La Compagnie possède en propre une portion considérable de l’île de Java. Toute la côte du nord à l’est de Batavia lui appartient. Elle a réuni, depuis plusieurs années, à son domaine, l’île Maduré, dont le souverain s’était révolté, et le fils est aujourd’hui gouverneur de cette même île dont son père était roi. Elle a de même profité de la révolte du roi de Balimbuam pour s’approprier cette belle province qui fait la pointe orientale de Java. Ce prince, fière de l’empereur, honteux d’être soumis à des marchands et conseillé, dit-on, par les Anglais qui lui avaient fourni des armes, de la poudre, et même construit un fort, voulut secouer le joug. Il en a coûté deux ans et de grandes dépenses à la Compagnie pour le soumettre, et cette guerre venait d’être terminée deux mois avant que nous arrivassions à Batavia. Les Hollandais avaient eu le désavantage dans une première bataille ; mais dans une seconde, le prince indien a été pris avec toute sa famille et conduit dans la citadelle de Batavia, où il est mort peu de jours après.

Son fils et le reste de cette famille infortunée devaient être embarqués sur les premiers vaisseaux, et conduits au cap de Bonne-Espérance, où ils finiront leurs jours sur l’île Roben.
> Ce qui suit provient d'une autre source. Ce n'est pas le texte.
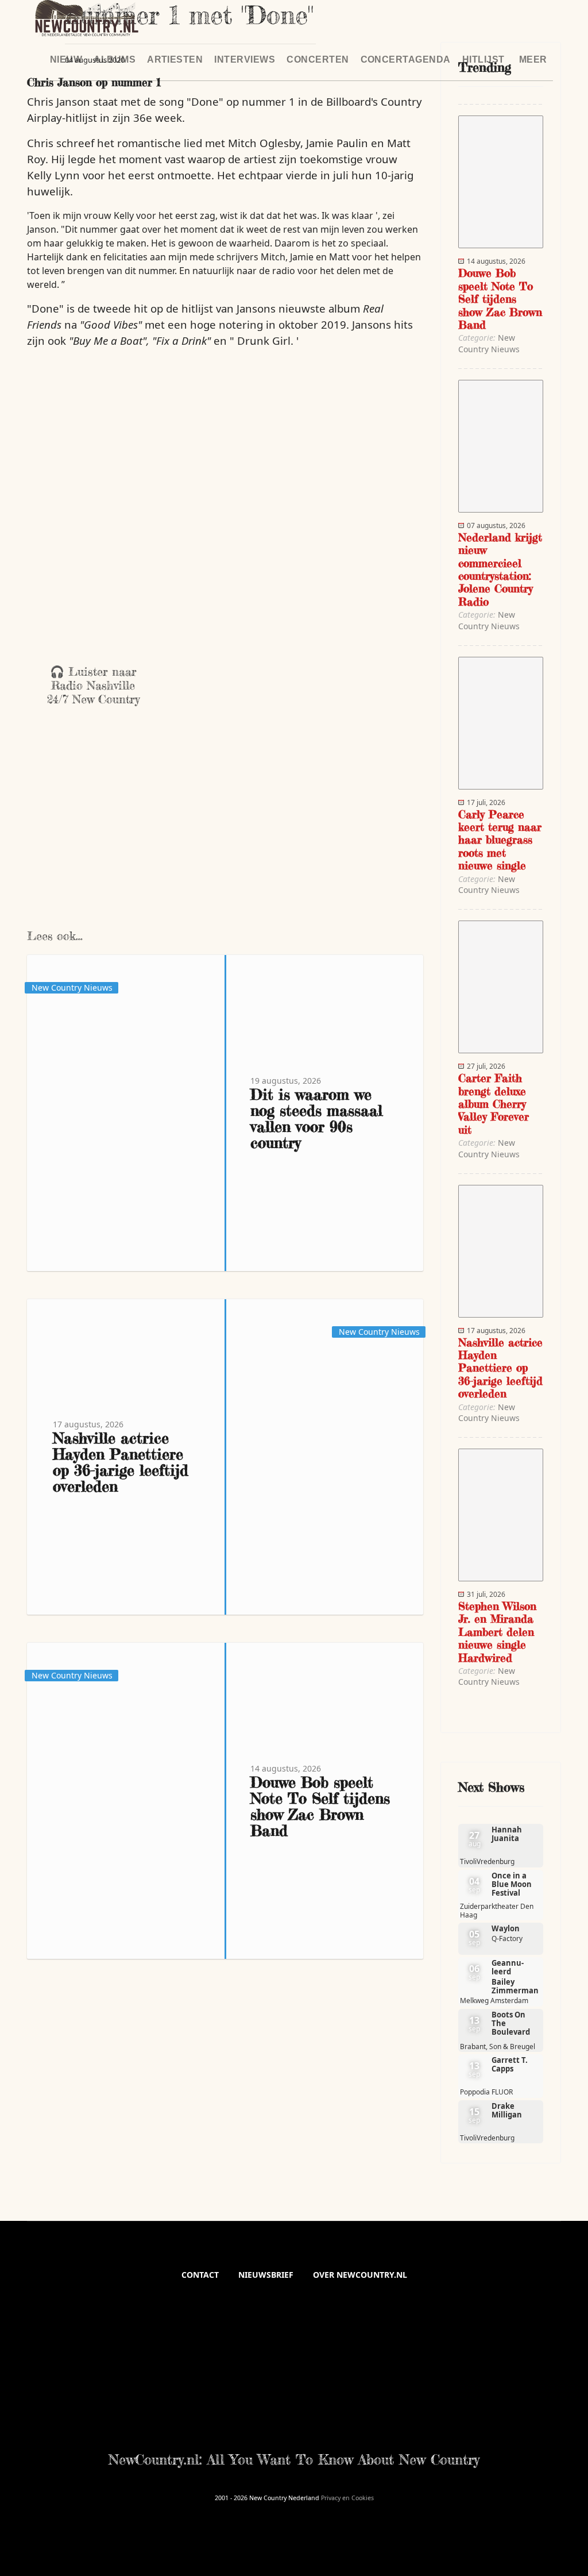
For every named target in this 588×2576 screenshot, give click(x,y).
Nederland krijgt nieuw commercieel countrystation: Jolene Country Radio (500, 569)
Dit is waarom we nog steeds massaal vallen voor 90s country (316, 1118)
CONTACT (200, 2274)
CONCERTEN (318, 59)
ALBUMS (115, 59)
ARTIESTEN (175, 59)
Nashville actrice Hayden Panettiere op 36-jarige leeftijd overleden (120, 1462)
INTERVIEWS (244, 59)
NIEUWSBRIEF (265, 2274)
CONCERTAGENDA (406, 59)
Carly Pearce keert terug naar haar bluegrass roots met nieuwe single (499, 840)
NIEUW (66, 59)
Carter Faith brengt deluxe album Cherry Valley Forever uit (493, 1104)
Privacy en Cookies (347, 2498)
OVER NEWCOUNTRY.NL (360, 2274)
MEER (533, 59)
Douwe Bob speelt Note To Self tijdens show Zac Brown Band (320, 1806)
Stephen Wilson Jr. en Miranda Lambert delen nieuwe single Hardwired (497, 1632)
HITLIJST (483, 59)
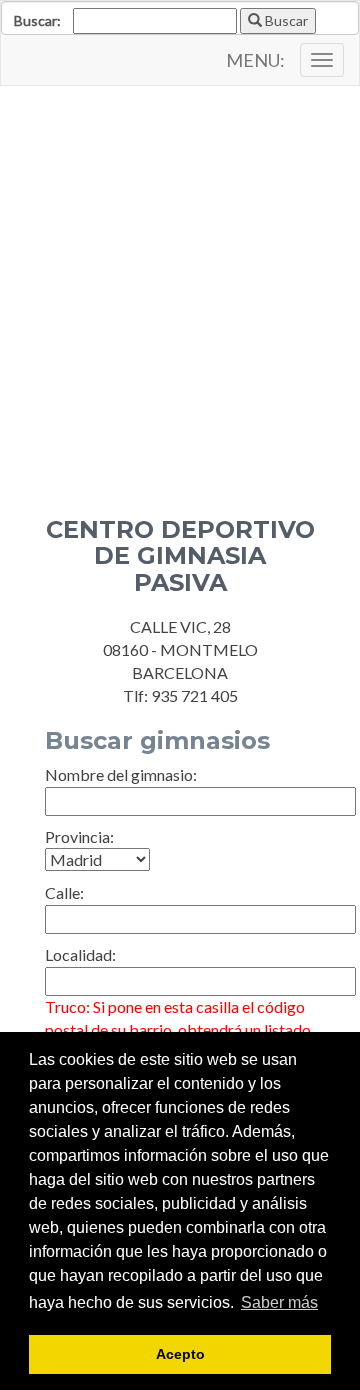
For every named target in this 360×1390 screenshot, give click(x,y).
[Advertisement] (180, 286)
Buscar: (37, 20)
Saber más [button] (279, 1302)
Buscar (285, 20)
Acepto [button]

Le reste de l’île Java est divisé en plusieurs royaumes. L’empereur de Java, dont la résidence est dans la partie méridionale de l’île, a le premier rang, ensuite le sultan de Mataran et le roi de Bantam. Tseribon est gouverné par trois rois vassaux de la Compagnie, dont l’agrément est aussi nécessaire aux autres souverains pour monter sur leur trône précaire. Il y a chez tous ces rois une garde européenne qui répond de leur personne. La Compagnie a de plus quatre comptoirs fortifiés chez l’empereur, un chez le sultan, quatre à Bantam et deux à Tseribon. Ces souverains sont obligés de donner à la Compagnie leurs denrées aux taux d’un tarif qu’elle-même a fait. Elle en tire du riz, des sucres, du café, de l’étain, de l’arak, et leur fournit seule l’opium dont les Javans font une grande consommation, et dont la vente produit des profits considérables.

Batavia est l’entrepôt de toutes les productions des Moluques. La récolte des épiceries s’y apporte tout entière ; on charge chaque année sur les vaisseaux ce qui est nécessaire pour la consommation de l’Europe et on brûle le reste. C’est ce commerce seul qui assure la richesse, je dirai même l’existence de la Compagnie des Indes hollandaises ; il la met en état de supporter les frais immenses auxquels elle est obligée, et les déprédations de ses employés aussi fortes que ses dépenses mêmes. C’est aussi sur ce commerce exclusif et sur celui de Ceylan qu’elle dirige ses principaux soins. Je ne dirai rien sur Ceylan que je ne connais pas ; la Compagnie vient d’y terminer une guerre ruineuse, avec plus de succès qu’elle n’a pu faire celle du golfe Persique, où ses comptoirs ont été détruits. Mais, comme nous sommes presque les seuls vaisseaux du roi qui aient pénétré dans les Moluques, on me permettra quelques détails sur l’état actuel de cette importante partie du monde, que son éloignement et le silence des Hollandais dérobent à la connaissance des autres nations.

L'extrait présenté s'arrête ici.